Task input.

--- START ---

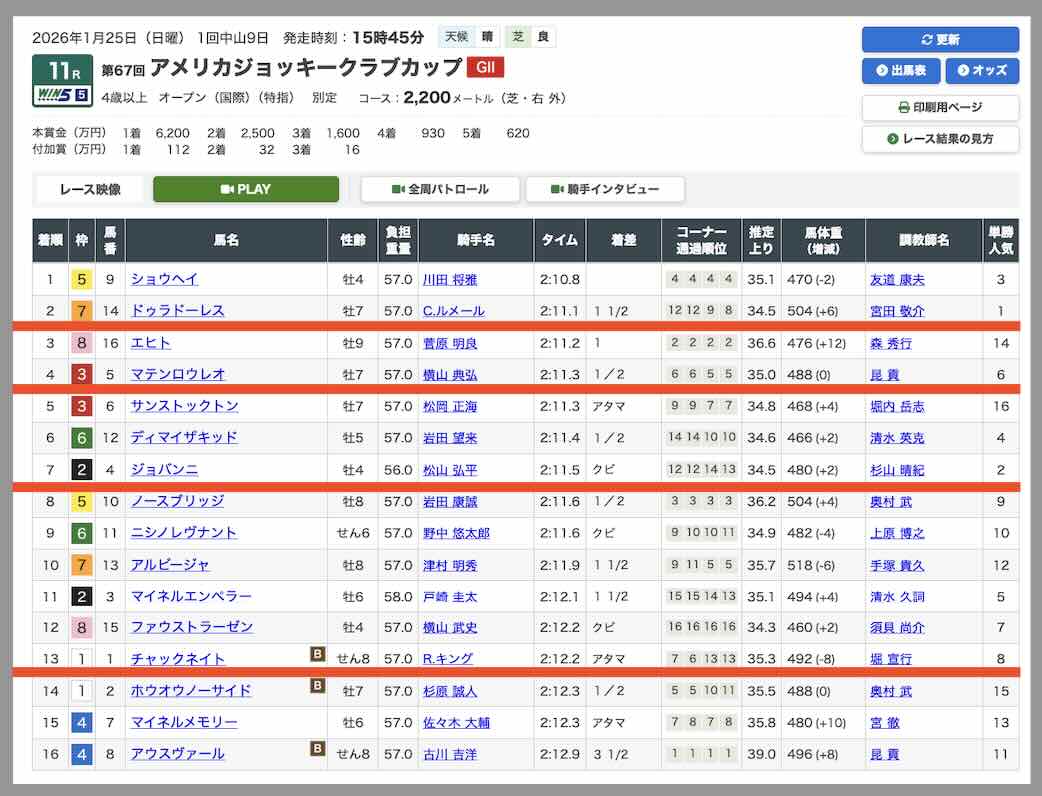Click blinker B icon next to チャックネイト
Viewport: 1042px width, 796px height.
pos(317,655)
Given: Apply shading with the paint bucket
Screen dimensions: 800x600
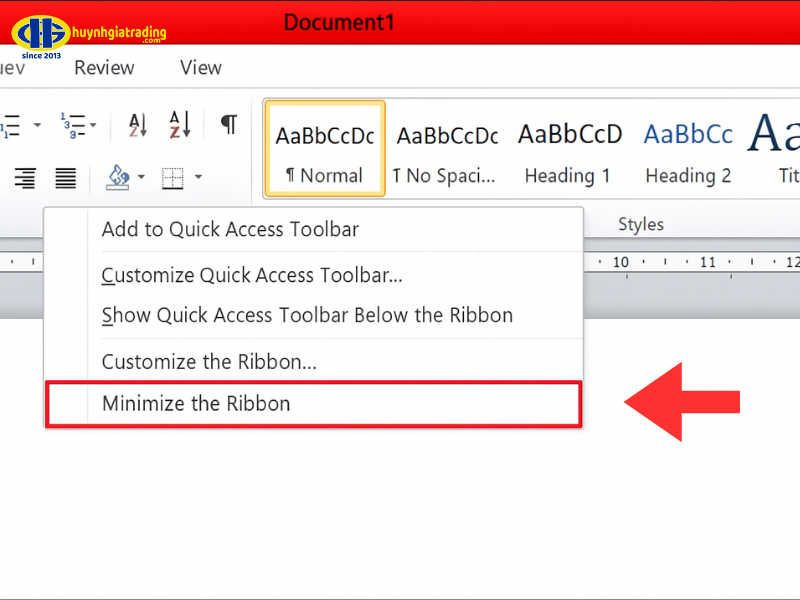Looking at the screenshot, I should (118, 179).
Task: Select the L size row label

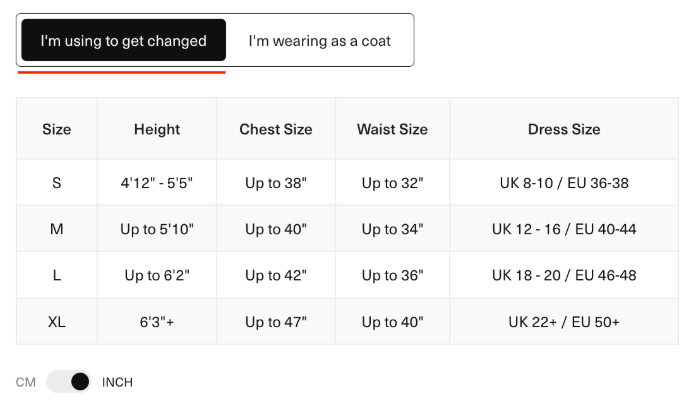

--- END ---

Please repeat, exactly as written, only the lines from the line with "Given: Apply shading with the paint bucket" to the end of the data, leaving out every picture.

Given: Apply shading with the paint bucket
Screen dimensions: 800x600
Looking at the screenshot, I should (118, 179).
Task: Select the L size row label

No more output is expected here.